Am 28. März 1970 berichtete BLICK über «das todgeweihte Baby Giovanni Vincenzo Infantino». Der Bub war mit schwerer Gelbsucht zur Welt gekommen. Nur dank einer Blutspende aus Grossbritannien wurde er in letzter Minute gerettet. Das Baby von damals ist der Fifa-Präsident von heute: Gianni Infantino (48).

Ein solcher Text, mit dem Namen des Babys, wäre heute nicht mehr möglich. Die Privatsphäre ist viel umfassender geschützt. Zudem achten Behörden und Unternehmen strikt darauf, welche Informationen sie preisgeben. Die Zürcher Polizei zum Beispiel darf laut einem Beschluss des Sicherheitvorstehers in ihren Communiqués nicht einmal mehr die Nationalität von Straftätern nennen.

BLICK war diese Woche drei Mal mit der Frage konfrontiert, was Sie, liebe Leserinnen und Leser, erfahren dürfen.

1. Die Zahlen vom Geheimdienst. Das Öffentlichkeitsprinzip bedeutet, dass jeder Bürger jedes Dokument jeder Verwaltung einsehen darf, sofern dadurch nicht die Privatsphäre anderer Bürger oder gar deren Sicherheit gefährdet wird. In der Praxis ist es aber häufig sogar für BLICK schwierig, an Informationen zu gelangen. Mit einem dieser Fälle gingen wir bis vor Bundesverwaltungsgericht. Der Nachrichtendienst hatte die Herausgabe von Zahlen verweigert. Die Richter urteilten, die Behörde habe sie «zu Unrecht verwehrt respektive den Zugang ungerechtfertigterweise aufgeschoben». Wir haben gesiegt – und damit ein wichtiges Exempel statuiert.

2. Die Heldin von den SBB. Als ein Kran vor ihr auf die Schienen krachte, leitete die Lokführerin geistesgegenwärtig eine Notbremsung ein. Deshalb prallte der Zug nur mit 40 statt 110 km/h auf das tonnenschwere Hindernis. Die SBB-Heldin, wie BLICK sie nannte, rettete Menschenleben. Unser Reporter besuchte die Frau, sie schilderte ihre Erlebnisse gern. Trotzdem wollte die SBB-Medienstelle den Artikel verhindern. Gerade beim Staat versucht ein stetig wachsendes Heer von PR-Spezialisten, Informationen zu steuern. Und ein Unfall ist eben nie gute PR.

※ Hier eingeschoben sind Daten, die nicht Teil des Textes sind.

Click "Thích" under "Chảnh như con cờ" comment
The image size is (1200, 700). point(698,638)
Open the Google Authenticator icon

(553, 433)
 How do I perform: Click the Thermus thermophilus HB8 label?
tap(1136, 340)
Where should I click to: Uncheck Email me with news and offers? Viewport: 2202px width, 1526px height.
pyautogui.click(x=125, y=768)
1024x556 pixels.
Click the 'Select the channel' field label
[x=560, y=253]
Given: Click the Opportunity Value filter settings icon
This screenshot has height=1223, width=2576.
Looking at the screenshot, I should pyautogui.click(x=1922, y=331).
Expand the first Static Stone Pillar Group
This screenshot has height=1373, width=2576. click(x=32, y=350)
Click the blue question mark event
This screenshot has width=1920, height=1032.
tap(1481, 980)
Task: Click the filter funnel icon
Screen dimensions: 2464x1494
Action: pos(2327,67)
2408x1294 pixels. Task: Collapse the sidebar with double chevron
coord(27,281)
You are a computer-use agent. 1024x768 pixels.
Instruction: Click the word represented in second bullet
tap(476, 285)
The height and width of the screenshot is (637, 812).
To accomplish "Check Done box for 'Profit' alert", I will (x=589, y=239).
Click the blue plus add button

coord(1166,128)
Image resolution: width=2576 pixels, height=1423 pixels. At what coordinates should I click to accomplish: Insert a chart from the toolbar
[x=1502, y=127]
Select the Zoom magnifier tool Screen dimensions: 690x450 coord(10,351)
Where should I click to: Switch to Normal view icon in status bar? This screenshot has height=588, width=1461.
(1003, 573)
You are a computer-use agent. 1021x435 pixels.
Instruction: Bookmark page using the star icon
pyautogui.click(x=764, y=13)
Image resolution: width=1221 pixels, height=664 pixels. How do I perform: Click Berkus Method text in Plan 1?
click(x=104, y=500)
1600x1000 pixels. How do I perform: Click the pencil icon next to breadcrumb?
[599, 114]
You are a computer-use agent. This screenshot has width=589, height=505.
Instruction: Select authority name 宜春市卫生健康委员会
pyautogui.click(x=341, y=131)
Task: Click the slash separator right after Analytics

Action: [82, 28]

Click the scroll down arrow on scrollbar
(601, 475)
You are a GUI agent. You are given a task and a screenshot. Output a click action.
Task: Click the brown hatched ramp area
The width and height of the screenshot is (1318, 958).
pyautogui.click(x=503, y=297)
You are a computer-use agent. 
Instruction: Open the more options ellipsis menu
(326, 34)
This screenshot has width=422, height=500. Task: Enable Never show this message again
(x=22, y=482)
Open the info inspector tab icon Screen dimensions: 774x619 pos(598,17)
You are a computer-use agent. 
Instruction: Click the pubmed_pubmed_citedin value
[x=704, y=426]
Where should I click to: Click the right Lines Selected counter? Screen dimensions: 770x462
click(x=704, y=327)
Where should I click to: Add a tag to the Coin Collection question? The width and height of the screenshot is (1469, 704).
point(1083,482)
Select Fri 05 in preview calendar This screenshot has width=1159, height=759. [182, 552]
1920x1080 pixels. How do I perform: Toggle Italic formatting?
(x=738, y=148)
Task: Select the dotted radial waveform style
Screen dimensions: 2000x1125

3. Die Chaoten von Hamburg. Am Mittwoch fand eine europaweite Verhaftungsaktion statt. Es ging um Gewalttaten während des G20-Gipfels im Juli 2017. In Bremgarten AG wurde der 27-jährige Sohn eines prominenten Schweizers festgenommen, der in Hamburg mitrandaliert haben soll. Hundert Polizisten inklusive Sondereinheit standen im Einsatz. BLICK hält den Krawalltourismus für ein Thema von höchstem öffentlichen Interesse – das Bezirksgericht Zürich sah es anders: Obwohl der mutmassliche Gewalttäter einen prominenten Vater hat, dürfe dessen Name nicht genannt werden.

Den Entscheid respektieren wir. Denn die Frage, was öffentlich ist und was privat, lässt sich nicht immer leicht beantworten. Erstaunlich in diesem Fall war etwas anderes: die Heuchelei des «Tages-Anzeigers». Das Zürcher Blatt warf dem BLICK «Chaotenjournalismus» vor – der gleiche «Tages-Anzeiger», der bis vor Bundesgericht dafür kämpfte, über den Sohn von Bundesrat Ueli Maurer zu berichten. Dabei war dessen Selbstunfall sicher von weniger grossem öffentlichen Interesse als die G20-Krawalle. Wäre der Crashfahrer nicht der Sohn eines Bundesrats, würde sich niemand für seine Geschichte interessieren.

BLICK wird die Ereignisse und die Menschen immer beim Namen nennen. BLICK wird immer primär mit den wahren Verantwortlichen reden statt mit ihren Kommunikationsabteilungen. Und BLICK wird immer schreiben, was Sie, unsere verehrten Leserinnen und Leser, wissen müssen.